### The records
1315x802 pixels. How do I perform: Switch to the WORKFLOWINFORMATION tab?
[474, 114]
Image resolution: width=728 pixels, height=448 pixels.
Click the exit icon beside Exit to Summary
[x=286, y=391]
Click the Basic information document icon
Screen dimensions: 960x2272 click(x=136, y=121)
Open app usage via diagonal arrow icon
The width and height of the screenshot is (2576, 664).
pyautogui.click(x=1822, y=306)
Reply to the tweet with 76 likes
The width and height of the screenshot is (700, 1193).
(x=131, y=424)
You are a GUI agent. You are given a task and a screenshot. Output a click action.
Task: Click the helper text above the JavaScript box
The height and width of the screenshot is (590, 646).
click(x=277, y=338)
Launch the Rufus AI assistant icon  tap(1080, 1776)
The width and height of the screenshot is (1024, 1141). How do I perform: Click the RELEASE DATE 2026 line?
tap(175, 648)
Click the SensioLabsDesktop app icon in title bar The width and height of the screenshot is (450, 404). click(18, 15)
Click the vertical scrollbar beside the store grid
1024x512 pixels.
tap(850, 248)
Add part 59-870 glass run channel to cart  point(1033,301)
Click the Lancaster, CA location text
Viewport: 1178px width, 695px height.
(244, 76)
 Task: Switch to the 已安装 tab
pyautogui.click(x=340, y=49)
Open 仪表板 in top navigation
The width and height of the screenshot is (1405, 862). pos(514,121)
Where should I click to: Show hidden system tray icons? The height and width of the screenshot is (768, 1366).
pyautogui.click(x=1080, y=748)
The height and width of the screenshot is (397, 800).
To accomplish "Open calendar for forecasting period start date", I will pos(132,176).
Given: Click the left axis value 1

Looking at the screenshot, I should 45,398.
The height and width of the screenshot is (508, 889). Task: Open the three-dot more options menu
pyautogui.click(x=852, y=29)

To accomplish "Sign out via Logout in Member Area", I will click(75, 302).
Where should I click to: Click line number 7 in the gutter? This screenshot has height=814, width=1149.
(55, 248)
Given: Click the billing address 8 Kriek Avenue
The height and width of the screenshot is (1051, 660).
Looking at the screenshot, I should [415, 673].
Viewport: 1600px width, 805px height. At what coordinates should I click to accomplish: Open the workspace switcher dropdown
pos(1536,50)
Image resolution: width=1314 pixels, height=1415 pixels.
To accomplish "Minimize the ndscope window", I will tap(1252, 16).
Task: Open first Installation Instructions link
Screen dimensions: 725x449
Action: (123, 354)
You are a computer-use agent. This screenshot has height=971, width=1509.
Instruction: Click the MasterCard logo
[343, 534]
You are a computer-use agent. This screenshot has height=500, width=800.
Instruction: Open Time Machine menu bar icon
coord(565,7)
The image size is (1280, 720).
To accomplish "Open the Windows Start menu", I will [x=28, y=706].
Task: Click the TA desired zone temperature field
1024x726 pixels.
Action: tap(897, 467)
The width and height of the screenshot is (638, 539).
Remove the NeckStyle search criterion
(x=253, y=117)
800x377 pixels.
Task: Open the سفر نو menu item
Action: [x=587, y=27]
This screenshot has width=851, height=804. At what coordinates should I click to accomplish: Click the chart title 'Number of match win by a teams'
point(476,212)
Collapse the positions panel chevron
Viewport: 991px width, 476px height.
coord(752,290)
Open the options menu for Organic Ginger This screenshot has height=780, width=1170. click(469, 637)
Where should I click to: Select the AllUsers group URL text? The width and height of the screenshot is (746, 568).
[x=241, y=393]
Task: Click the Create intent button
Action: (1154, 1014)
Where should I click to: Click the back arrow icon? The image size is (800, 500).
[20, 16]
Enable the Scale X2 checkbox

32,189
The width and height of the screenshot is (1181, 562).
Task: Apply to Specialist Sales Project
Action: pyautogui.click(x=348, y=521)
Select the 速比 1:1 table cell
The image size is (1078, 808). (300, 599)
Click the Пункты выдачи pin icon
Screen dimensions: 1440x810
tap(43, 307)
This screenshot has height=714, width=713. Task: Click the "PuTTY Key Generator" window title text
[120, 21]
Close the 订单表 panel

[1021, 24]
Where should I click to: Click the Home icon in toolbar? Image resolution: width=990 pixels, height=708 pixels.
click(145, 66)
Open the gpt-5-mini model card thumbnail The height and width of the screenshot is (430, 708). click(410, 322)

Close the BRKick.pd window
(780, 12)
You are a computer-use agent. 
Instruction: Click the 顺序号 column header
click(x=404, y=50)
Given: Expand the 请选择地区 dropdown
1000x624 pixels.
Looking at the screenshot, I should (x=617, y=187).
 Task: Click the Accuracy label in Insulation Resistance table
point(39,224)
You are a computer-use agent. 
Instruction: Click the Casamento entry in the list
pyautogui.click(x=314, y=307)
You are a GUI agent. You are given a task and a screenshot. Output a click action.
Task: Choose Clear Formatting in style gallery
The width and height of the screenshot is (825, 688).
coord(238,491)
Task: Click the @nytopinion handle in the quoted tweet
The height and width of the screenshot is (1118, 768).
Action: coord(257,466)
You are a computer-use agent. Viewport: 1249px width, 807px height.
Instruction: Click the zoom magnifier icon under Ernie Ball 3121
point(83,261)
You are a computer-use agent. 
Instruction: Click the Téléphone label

### What you should do
Give back every line of the data exactly as it was written.

### Solution to the problem
1315x802 pixels. How do I perform: Switch to the WORKFLOWINFORMATION tab?
[474, 114]
Image resolution: width=728 pixels, height=448 pixels.
Click the exit icon beside Exit to Summary
[x=286, y=391]
Click the Basic information document icon
Screen dimensions: 960x2272 click(x=136, y=121)
Open app usage via diagonal arrow icon
The width and height of the screenshot is (2576, 664).
pyautogui.click(x=1822, y=306)
Reply to the tweet with 76 likes
The width and height of the screenshot is (700, 1193).
(x=131, y=424)
You are a GUI agent. You are given a task and a screenshot. Output a click action.
Task: Click the helper text above the JavaScript box
The height and width of the screenshot is (590, 646).
click(x=277, y=338)
Launch the Rufus AI assistant icon  tap(1080, 1776)
The width and height of the screenshot is (1024, 1141). How do I perform: Click the RELEASE DATE 2026 line?
tap(175, 648)
Click the SensioLabsDesktop app icon in title bar The width and height of the screenshot is (450, 404). click(18, 15)
Click the vertical scrollbar beside the store grid
1024x512 pixels.
tap(850, 248)
Add part 59-870 glass run channel to cart  point(1033,301)
Click the Lancaster, CA location text
Viewport: 1178px width, 695px height.
(244, 76)
 Task: Switch to the 已安装 tab
pyautogui.click(x=340, y=49)
Open 仪表板 in top navigation
The width and height of the screenshot is (1405, 862). pos(514,121)
Where should I click to: Show hidden system tray icons? The height and width of the screenshot is (768, 1366).
pyautogui.click(x=1080, y=748)
The height and width of the screenshot is (397, 800).
To accomplish "Open calendar for forecasting period start date", I will pos(132,176).
Given: Click the left axis value 1

Looking at the screenshot, I should 45,398.
The height and width of the screenshot is (508, 889). Task: Open the three-dot more options menu
pyautogui.click(x=852, y=29)

To accomplish "Sign out via Logout in Member Area", I will click(75, 302).
Where should I click to: Click line number 7 in the gutter? This screenshot has height=814, width=1149.
(55, 248)
Given: Click the billing address 8 Kriek Avenue
The height and width of the screenshot is (1051, 660).
Looking at the screenshot, I should [415, 673].
Viewport: 1600px width, 805px height. At what coordinates should I click to accomplish: Open the workspace switcher dropdown
pos(1536,50)
Image resolution: width=1314 pixels, height=1415 pixels.
To accomplish "Minimize the ndscope window", I will tap(1252, 16).
Task: Open first Installation Instructions link
Screen dimensions: 725x449
Action: (123, 354)
You are a computer-use agent. This screenshot has height=971, width=1509.
Instruction: Click the MasterCard logo
[343, 534]
You are a computer-use agent. This screenshot has height=500, width=800.
Instruction: Open Time Machine menu bar icon
coord(565,7)
The image size is (1280, 720).
To accomplish "Open the Windows Start menu", I will [x=28, y=706].
Task: Click the TA desired zone temperature field
1024x726 pixels.
Action: tap(897, 467)
The width and height of the screenshot is (638, 539).
Remove the NeckStyle search criterion
(x=253, y=117)
800x377 pixels.
Task: Open the سفر نو menu item
Action: [x=587, y=27]
This screenshot has width=851, height=804. At what coordinates should I click to accomplish: Click the chart title 'Number of match win by a teams'
point(476,212)
Collapse the positions panel chevron
Viewport: 991px width, 476px height.
coord(752,290)
Open the options menu for Organic Ginger This screenshot has height=780, width=1170. click(469, 637)
Where should I click to: Select the AllUsers group URL text? The width and height of the screenshot is (746, 568).
[x=241, y=393]
Task: Click the Create intent button
Action: (1154, 1014)
Where should I click to: Click the back arrow icon? The image size is (800, 500).
[20, 16]
Enable the Scale X2 checkbox

32,189
The width and height of the screenshot is (1181, 562).
Task: Apply to Specialist Sales Project
Action: pyautogui.click(x=348, y=521)
Select the 速比 1:1 table cell
The image size is (1078, 808). (300, 599)
Click the Пункты выдачи pin icon
Screen dimensions: 1440x810
tap(43, 307)
This screenshot has height=714, width=713. Task: Click the "PuTTY Key Generator" window title text
[120, 21]
Close the 订单表 panel

[1021, 24]
Where should I click to: Click the Home icon in toolbar? Image resolution: width=990 pixels, height=708 pixels.
click(145, 66)
Open the gpt-5-mini model card thumbnail The height and width of the screenshot is (430, 708). click(410, 322)

Close the BRKick.pd window
(780, 12)
You are a computer-use agent. 
Instruction: Click the 顺序号 column header
click(x=404, y=50)
Given: Expand the 请选择地区 dropdown
1000x624 pixels.
Looking at the screenshot, I should (x=617, y=187).
 Task: Click the Accuracy label in Insulation Resistance table
point(39,224)
You are a computer-use agent. 
Instruction: Click the Casamento entry in the list
pyautogui.click(x=314, y=307)
You are a GUI agent. You are given a task and a screenshot. Output a click action.
Task: Choose Clear Formatting in style gallery
The width and height of the screenshot is (825, 688).
coord(238,491)
Task: Click the @nytopinion handle in the quoted tweet
The height and width of the screenshot is (1118, 768).
Action: coord(257,466)
You are a computer-use agent. Viewport: 1249px width, 807px height.
Instruction: Click the zoom magnifier icon under Ernie Ball 3121
point(83,261)
You are a computer-use agent. 
Instruction: Click the Téléphone label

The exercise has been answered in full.